* **Exercise aim**
Copy out all of the records below word for word, line by line, changing nothing.
BEGIN Raw records
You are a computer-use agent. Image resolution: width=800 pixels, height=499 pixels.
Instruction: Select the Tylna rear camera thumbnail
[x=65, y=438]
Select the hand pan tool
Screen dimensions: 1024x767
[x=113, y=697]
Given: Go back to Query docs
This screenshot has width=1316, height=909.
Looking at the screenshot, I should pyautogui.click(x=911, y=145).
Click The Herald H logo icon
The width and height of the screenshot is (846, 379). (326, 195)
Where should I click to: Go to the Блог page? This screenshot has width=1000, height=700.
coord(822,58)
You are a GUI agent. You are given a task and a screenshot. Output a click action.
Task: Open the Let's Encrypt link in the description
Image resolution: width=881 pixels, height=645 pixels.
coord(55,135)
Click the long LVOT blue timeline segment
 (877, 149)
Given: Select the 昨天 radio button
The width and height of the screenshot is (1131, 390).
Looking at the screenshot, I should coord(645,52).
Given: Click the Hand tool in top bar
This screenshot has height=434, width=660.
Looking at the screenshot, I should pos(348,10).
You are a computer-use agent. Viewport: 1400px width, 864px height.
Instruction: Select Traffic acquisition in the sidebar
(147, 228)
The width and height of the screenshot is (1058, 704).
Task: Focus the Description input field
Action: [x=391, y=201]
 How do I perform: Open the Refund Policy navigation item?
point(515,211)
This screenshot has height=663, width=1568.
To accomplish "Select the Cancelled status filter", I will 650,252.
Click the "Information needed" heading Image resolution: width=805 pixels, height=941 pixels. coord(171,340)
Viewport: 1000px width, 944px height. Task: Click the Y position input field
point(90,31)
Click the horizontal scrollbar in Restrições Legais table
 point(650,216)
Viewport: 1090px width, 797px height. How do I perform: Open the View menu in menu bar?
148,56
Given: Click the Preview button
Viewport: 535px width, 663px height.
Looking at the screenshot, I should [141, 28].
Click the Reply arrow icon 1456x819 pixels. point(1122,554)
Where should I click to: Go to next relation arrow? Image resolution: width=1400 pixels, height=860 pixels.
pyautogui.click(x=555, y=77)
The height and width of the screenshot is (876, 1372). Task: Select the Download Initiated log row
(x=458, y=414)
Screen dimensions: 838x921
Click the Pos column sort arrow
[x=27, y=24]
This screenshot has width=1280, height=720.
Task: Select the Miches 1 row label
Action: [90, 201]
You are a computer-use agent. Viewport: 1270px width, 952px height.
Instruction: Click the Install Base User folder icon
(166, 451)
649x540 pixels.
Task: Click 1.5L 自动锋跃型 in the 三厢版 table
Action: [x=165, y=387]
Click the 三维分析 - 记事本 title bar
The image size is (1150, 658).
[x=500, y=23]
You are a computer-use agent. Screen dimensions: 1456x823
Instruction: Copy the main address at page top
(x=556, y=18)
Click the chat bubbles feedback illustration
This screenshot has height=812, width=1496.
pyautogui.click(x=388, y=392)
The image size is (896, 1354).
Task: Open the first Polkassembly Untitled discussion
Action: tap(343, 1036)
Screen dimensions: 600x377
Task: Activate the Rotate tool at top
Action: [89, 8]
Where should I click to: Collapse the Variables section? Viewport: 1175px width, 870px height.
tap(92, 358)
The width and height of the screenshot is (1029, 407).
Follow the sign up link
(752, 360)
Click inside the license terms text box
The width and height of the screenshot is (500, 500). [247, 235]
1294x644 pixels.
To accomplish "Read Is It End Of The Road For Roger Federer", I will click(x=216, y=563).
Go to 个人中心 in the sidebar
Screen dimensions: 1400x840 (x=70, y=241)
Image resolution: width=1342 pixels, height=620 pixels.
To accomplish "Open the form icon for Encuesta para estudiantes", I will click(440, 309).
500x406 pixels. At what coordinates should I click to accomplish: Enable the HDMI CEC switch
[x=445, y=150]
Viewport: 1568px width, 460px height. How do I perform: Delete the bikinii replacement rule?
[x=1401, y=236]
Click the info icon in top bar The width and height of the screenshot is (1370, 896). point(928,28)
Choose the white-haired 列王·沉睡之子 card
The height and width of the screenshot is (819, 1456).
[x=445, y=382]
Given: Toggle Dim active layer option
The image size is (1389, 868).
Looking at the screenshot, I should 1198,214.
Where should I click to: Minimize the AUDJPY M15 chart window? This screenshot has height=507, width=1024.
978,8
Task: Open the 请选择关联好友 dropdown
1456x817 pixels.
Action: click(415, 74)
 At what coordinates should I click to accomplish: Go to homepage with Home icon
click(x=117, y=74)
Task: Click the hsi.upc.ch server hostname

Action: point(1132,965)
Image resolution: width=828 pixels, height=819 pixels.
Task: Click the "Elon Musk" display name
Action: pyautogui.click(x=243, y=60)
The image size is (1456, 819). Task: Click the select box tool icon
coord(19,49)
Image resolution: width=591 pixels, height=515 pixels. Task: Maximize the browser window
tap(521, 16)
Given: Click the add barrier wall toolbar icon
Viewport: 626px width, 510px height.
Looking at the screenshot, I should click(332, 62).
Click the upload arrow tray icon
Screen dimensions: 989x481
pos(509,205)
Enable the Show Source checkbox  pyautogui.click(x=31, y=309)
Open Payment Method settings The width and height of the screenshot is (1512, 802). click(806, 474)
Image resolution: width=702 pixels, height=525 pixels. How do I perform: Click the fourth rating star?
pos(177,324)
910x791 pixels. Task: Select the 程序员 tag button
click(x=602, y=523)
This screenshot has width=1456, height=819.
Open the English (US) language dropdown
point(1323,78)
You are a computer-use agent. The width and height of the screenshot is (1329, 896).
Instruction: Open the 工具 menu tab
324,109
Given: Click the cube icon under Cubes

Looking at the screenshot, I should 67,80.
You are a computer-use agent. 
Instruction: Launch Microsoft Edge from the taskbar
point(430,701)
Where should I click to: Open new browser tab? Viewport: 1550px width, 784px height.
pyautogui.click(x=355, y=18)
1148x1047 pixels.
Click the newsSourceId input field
END Raw records
* **Answer below**
You are a computer-use agent. Image resolution: width=800 pixels, height=499 pixels.
Instruction: Select the Tylna rear camera thumbnail
[x=65, y=438]
Select the hand pan tool
Screen dimensions: 1024x767
[x=113, y=697]
Given: Go back to Query docs
This screenshot has width=1316, height=909.
Looking at the screenshot, I should pyautogui.click(x=911, y=145).
Click The Herald H logo icon
The width and height of the screenshot is (846, 379). (326, 195)
Where should I click to: Go to the Блог page? This screenshot has width=1000, height=700.
coord(822,58)
You are a GUI agent. You are given a task and a screenshot. Output a click action.
Task: Open the Let's Encrypt link in the description
Image resolution: width=881 pixels, height=645 pixels.
coord(55,135)
Click the long LVOT blue timeline segment
 (877, 149)
Given: Select the 昨天 radio button
The width and height of the screenshot is (1131, 390).
Looking at the screenshot, I should coord(645,52).
Given: Click the Hand tool in top bar
This screenshot has height=434, width=660.
Looking at the screenshot, I should pos(348,10).
You are a computer-use agent. Viewport: 1400px width, 864px height.
Instruction: Select Traffic acquisition in the sidebar
(147, 228)
The width and height of the screenshot is (1058, 704).
Task: Focus the Description input field
Action: [x=391, y=201]
 How do I perform: Open the Refund Policy navigation item?
point(515,211)
This screenshot has height=663, width=1568.
To accomplish "Select the Cancelled status filter", I will 650,252.
Click the "Information needed" heading Image resolution: width=805 pixels, height=941 pixels. coord(171,340)
Viewport: 1000px width, 944px height. Task: Click the Y position input field
point(90,31)
Click the horizontal scrollbar in Restrições Legais table
 point(650,216)
Viewport: 1090px width, 797px height. How do I perform: Open the View menu in menu bar?
148,56
Given: Click the Preview button
Viewport: 535px width, 663px height.
Looking at the screenshot, I should [141, 28].
Click the Reply arrow icon 1456x819 pixels. point(1122,554)
Where should I click to: Go to next relation arrow? Image resolution: width=1400 pixels, height=860 pixels.
pyautogui.click(x=555, y=77)
The height and width of the screenshot is (876, 1372). Task: Select the Download Initiated log row
(x=458, y=414)
Screen dimensions: 838x921
Click the Pos column sort arrow
[x=27, y=24]
This screenshot has width=1280, height=720.
Task: Select the Miches 1 row label
Action: [90, 201]
You are a computer-use agent. Viewport: 1270px width, 952px height.
Instruction: Click the Install Base User folder icon
(166, 451)
649x540 pixels.
Task: Click 1.5L 自动锋跃型 in the 三厢版 table
Action: [x=165, y=387]
Click the 三维分析 - 记事本 title bar
The image size is (1150, 658).
[x=500, y=23]
You are a computer-use agent. Screen dimensions: 1456x823
Instruction: Copy the main address at page top
(x=556, y=18)
Click the chat bubbles feedback illustration
This screenshot has height=812, width=1496.
pyautogui.click(x=388, y=392)
The image size is (896, 1354).
Task: Open the first Polkassembly Untitled discussion
Action: tap(343, 1036)
Screen dimensions: 600x377
Task: Activate the Rotate tool at top
Action: [89, 8]
Where should I click to: Collapse the Variables section? Viewport: 1175px width, 870px height.
tap(92, 358)
The width and height of the screenshot is (1029, 407).
Follow the sign up link
(752, 360)
Click inside the license terms text box
The width and height of the screenshot is (500, 500). [247, 235]
1294x644 pixels.
To accomplish "Read Is It End Of The Road For Roger Federer", I will click(x=216, y=563).
Go to 个人中心 in the sidebar
Screen dimensions: 1400x840 (x=70, y=241)
Image resolution: width=1342 pixels, height=620 pixels.
To accomplish "Open the form icon for Encuesta para estudiantes", I will click(440, 309).
500x406 pixels. At what coordinates should I click to accomplish: Enable the HDMI CEC switch
[x=445, y=150]
Viewport: 1568px width, 460px height. How do I perform: Delete the bikinii replacement rule?
[x=1401, y=236]
Click the info icon in top bar The width and height of the screenshot is (1370, 896). point(928,28)
Choose the white-haired 列王·沉睡之子 card
The height and width of the screenshot is (819, 1456).
[x=445, y=382]
Given: Toggle Dim active layer option
The image size is (1389, 868).
Looking at the screenshot, I should 1198,214.
Where should I click to: Minimize the AUDJPY M15 chart window? This screenshot has height=507, width=1024.
978,8
Task: Open the 请选择关联好友 dropdown
1456x817 pixels.
Action: click(415, 74)
 At what coordinates should I click to accomplish: Go to homepage with Home icon
click(x=117, y=74)
Task: Click the hsi.upc.ch server hostname

Action: point(1132,965)
Image resolution: width=828 pixels, height=819 pixels.
Task: Click the "Elon Musk" display name
Action: pyautogui.click(x=243, y=60)
The image size is (1456, 819). Task: Click the select box tool icon
coord(19,49)
Image resolution: width=591 pixels, height=515 pixels. Task: Maximize the browser window
tap(521, 16)
Given: Click the add barrier wall toolbar icon
Viewport: 626px width, 510px height.
Looking at the screenshot, I should click(332, 62).
Click the upload arrow tray icon
Screen dimensions: 989x481
pos(509,205)
Enable the Show Source checkbox  pyautogui.click(x=31, y=309)
Open Payment Method settings The width and height of the screenshot is (1512, 802). click(806, 474)
Image resolution: width=702 pixels, height=525 pixels. How do I perform: Click the fourth rating star?
pos(177,324)
910x791 pixels. Task: Select the 程序员 tag button
click(x=602, y=523)
This screenshot has width=1456, height=819.
Open the English (US) language dropdown
point(1323,78)
You are a computer-use agent. The width and height of the screenshot is (1329, 896).
Instruction: Open the 工具 menu tab
324,109
Given: Click the cube icon under Cubes

Looking at the screenshot, I should 67,80.
You are a computer-use agent. 
Instruction: Launch Microsoft Edge from the taskbar
point(430,701)
Where should I click to: Open new browser tab? Viewport: 1550px width, 784px height.
pyautogui.click(x=355, y=18)
1148x1047 pixels.
Click the newsSourceId input field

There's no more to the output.